Work to be completed:
An exact reproduction of all the entries is the expected answer.

Material provided section start

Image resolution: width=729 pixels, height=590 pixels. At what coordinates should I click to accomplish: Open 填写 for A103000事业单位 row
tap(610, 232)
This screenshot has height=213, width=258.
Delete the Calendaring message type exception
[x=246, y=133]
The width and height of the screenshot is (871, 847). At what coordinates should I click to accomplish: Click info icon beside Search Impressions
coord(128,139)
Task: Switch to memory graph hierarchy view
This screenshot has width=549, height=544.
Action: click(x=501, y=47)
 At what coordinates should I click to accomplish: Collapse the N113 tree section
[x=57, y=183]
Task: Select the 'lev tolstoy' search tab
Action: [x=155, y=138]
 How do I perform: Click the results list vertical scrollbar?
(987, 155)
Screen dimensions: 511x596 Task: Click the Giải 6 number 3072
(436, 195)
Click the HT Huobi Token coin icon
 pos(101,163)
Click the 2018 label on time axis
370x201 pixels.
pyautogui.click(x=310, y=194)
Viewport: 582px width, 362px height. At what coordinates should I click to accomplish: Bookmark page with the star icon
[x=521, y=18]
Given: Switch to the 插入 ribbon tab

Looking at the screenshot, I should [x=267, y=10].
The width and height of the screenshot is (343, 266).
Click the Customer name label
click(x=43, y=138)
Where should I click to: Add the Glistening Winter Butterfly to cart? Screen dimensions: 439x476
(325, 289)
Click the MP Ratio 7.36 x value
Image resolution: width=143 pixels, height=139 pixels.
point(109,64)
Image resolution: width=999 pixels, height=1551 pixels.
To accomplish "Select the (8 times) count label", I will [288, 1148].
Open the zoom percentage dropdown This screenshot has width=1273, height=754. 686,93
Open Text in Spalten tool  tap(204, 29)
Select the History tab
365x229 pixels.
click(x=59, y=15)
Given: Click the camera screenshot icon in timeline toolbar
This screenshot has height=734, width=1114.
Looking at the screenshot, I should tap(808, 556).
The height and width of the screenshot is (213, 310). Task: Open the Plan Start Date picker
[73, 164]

Material provided section end

Expected answer:
Image resolution: width=729 pixels, height=590 pixels. At what coordinates should I click to accomplish: Open 填写 for A103000事业单位 row
tap(610, 232)
This screenshot has height=213, width=258.
Delete the Calendaring message type exception
[x=246, y=133]
The width and height of the screenshot is (871, 847). At what coordinates should I click to accomplish: Click info icon beside Search Impressions
coord(128,139)
Task: Switch to memory graph hierarchy view
This screenshot has width=549, height=544.
Action: click(x=501, y=47)
 At what coordinates should I click to accomplish: Collapse the N113 tree section
[x=57, y=183]
Task: Select the 'lev tolstoy' search tab
Action: [x=155, y=138]
 How do I perform: Click the results list vertical scrollbar?
(987, 155)
Screen dimensions: 511x596 Task: Click the Giải 6 number 3072
(436, 195)
Click the HT Huobi Token coin icon
 pos(101,163)
Click the 2018 label on time axis
370x201 pixels.
pyautogui.click(x=310, y=194)
Viewport: 582px width, 362px height. At what coordinates should I click to accomplish: Bookmark page with the star icon
[x=521, y=18]
Given: Switch to the 插入 ribbon tab

Looking at the screenshot, I should [x=267, y=10].
The width and height of the screenshot is (343, 266).
Click the Customer name label
click(x=43, y=138)
Where should I click to: Add the Glistening Winter Butterfly to cart? Screen dimensions: 439x476
(325, 289)
Click the MP Ratio 7.36 x value
Image resolution: width=143 pixels, height=139 pixels.
point(109,64)
Image resolution: width=999 pixels, height=1551 pixels.
To accomplish "Select the (8 times) count label", I will [288, 1148].
Open the zoom percentage dropdown This screenshot has width=1273, height=754. 686,93
Open Text in Spalten tool  tap(204, 29)
Select the History tab
365x229 pixels.
click(x=59, y=15)
Given: Click the camera screenshot icon in timeline toolbar
This screenshot has height=734, width=1114.
Looking at the screenshot, I should tap(808, 556).
The height and width of the screenshot is (213, 310). Task: Open the Plan Start Date picker
[73, 164]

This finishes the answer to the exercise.